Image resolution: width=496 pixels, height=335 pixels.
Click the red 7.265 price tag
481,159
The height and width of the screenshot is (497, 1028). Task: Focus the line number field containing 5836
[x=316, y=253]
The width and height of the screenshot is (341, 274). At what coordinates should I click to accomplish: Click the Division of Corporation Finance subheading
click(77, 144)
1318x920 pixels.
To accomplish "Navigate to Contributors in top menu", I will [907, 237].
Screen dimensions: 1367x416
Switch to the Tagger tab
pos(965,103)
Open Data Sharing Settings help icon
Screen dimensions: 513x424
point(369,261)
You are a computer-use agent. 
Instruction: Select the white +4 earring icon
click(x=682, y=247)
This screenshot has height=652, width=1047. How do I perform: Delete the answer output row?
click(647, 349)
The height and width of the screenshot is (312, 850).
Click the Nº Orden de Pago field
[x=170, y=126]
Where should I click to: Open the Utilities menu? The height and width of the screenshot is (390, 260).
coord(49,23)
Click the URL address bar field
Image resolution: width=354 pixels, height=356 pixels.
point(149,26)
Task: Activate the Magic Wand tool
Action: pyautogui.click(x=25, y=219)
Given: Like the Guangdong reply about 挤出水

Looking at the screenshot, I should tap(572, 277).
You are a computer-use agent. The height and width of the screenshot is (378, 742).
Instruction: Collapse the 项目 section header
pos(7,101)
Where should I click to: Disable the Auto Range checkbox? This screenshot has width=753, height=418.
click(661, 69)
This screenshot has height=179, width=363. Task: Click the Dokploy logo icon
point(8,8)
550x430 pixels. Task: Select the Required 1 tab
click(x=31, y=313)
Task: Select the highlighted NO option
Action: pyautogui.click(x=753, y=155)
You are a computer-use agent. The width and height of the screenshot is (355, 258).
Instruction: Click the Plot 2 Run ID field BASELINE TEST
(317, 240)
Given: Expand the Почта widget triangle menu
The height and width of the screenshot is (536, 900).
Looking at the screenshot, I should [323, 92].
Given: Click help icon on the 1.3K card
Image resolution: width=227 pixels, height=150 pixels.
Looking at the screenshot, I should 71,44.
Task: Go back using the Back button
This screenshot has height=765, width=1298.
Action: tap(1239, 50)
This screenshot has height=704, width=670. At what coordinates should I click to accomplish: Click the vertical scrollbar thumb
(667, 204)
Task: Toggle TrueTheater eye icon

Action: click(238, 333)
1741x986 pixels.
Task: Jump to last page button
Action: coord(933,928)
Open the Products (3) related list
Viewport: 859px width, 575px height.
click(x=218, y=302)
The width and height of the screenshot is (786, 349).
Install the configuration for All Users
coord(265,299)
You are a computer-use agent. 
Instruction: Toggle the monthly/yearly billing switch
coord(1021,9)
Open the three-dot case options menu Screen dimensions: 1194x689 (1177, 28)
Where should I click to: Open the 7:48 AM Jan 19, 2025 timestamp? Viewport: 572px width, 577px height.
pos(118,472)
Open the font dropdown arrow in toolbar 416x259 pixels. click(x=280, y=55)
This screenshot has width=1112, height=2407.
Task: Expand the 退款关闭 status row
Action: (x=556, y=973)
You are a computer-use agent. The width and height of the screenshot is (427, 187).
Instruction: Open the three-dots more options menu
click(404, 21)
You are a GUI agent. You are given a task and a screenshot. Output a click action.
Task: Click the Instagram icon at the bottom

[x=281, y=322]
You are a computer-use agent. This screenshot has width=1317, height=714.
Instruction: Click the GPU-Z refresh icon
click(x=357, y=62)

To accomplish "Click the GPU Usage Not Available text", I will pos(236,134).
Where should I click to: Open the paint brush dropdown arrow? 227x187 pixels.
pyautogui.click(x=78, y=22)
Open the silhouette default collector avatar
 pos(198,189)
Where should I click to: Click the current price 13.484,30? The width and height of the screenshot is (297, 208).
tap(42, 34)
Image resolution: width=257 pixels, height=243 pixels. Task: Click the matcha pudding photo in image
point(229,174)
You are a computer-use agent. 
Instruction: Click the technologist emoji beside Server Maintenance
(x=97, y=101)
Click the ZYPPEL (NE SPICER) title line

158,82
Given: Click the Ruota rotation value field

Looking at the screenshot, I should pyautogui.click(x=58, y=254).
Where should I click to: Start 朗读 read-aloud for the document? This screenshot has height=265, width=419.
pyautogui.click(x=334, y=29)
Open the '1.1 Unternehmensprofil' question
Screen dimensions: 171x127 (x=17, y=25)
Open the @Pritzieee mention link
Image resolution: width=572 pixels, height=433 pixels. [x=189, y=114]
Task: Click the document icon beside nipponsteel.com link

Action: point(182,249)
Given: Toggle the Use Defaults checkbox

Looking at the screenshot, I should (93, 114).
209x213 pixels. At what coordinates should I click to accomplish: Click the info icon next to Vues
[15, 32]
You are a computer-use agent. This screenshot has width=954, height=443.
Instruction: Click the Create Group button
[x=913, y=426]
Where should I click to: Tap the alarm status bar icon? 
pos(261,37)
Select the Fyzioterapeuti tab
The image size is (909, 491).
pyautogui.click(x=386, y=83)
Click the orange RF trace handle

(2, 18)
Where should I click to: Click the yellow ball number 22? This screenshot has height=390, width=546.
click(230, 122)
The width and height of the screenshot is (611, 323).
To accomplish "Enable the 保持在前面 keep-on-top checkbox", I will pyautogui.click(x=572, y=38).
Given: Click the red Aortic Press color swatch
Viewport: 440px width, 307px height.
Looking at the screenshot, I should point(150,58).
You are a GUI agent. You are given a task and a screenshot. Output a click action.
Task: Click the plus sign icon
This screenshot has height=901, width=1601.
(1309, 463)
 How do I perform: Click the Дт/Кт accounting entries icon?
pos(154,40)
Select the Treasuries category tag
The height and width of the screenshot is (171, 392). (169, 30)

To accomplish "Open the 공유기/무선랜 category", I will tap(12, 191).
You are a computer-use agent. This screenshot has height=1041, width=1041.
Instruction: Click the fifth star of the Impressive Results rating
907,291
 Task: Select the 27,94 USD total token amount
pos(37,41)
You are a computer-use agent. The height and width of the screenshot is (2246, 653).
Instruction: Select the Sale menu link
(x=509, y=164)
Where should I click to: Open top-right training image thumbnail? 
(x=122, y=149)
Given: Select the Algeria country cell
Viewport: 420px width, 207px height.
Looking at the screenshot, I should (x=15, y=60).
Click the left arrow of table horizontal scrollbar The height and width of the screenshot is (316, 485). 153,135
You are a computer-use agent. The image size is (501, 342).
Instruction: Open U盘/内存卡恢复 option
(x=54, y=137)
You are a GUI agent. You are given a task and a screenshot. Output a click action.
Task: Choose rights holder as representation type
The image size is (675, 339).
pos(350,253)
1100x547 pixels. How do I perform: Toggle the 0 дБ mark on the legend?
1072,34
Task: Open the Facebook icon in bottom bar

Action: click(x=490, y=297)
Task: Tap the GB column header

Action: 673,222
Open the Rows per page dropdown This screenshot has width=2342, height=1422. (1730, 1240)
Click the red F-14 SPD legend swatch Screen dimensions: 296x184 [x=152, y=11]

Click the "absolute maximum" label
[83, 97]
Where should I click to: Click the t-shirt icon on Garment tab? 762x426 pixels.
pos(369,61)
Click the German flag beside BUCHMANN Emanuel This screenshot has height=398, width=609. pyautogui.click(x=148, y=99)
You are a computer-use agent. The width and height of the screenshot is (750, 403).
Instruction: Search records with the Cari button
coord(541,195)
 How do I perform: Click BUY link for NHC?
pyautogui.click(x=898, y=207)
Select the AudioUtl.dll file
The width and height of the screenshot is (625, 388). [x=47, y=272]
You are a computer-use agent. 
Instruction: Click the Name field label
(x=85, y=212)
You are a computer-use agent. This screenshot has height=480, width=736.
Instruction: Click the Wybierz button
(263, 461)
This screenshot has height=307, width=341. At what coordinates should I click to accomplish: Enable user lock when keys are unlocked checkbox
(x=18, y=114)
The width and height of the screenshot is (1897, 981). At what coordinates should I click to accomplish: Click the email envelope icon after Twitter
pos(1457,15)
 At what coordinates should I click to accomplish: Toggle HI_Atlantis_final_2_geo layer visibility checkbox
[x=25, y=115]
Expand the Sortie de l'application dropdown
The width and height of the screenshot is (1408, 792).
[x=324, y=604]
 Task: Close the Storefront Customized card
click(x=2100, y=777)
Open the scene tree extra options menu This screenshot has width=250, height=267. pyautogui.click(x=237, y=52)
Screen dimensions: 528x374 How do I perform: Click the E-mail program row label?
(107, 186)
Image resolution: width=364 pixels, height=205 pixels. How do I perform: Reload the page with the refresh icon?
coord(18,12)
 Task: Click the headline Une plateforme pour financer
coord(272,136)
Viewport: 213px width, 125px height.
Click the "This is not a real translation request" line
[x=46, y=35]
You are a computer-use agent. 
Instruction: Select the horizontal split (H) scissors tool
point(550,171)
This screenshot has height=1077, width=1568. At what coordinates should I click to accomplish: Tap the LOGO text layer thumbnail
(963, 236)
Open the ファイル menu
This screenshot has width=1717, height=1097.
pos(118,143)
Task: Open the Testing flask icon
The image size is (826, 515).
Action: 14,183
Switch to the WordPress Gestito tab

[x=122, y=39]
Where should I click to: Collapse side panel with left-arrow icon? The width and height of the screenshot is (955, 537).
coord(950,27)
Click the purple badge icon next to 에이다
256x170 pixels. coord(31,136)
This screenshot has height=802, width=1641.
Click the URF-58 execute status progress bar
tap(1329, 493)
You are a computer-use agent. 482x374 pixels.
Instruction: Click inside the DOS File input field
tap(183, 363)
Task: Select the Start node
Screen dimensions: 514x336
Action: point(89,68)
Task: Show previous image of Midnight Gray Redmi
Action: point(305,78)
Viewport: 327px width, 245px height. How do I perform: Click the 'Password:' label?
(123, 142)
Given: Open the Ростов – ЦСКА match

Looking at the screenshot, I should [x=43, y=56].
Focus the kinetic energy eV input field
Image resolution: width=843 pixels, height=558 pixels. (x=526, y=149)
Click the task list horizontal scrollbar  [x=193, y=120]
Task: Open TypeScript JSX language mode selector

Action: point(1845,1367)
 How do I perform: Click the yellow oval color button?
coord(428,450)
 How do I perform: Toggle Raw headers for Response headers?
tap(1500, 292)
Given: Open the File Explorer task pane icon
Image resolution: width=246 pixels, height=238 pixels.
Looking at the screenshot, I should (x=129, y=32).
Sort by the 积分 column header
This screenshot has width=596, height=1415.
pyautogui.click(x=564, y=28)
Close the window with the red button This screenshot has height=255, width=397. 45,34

▸ **GIVEN PROBLEM**: Output every line from the one containing "Where should I click to: Start" down to the one containing "Action: point(182,249)" as a Markdown table with the columns Row and Line, numbering each row and leaving out blank lines.

▸ **SOLUTION TO THE EXERCISE**:
| Row | Line |
|---|---|
| 1 | Where should I click to: Start 朗读 read-aloud for the document? This screenshot has height=265, width=419. |
| 2 | pyautogui.click(x=334, y=29) |
| 3 | Open the '1.1 Unternehmensprofil' question |
| 4 | Screen dimensions: 171x127 (x=17, y=25) |
| 5 | Open the @Pritzieee mention link |
| 6 | Image resolution: width=572 pixels, height=433 pixels. [x=189, y=114] |
| 7 | Task: Click the document icon beside nipponsteel.com link |
| 8 | Action: point(182,249) |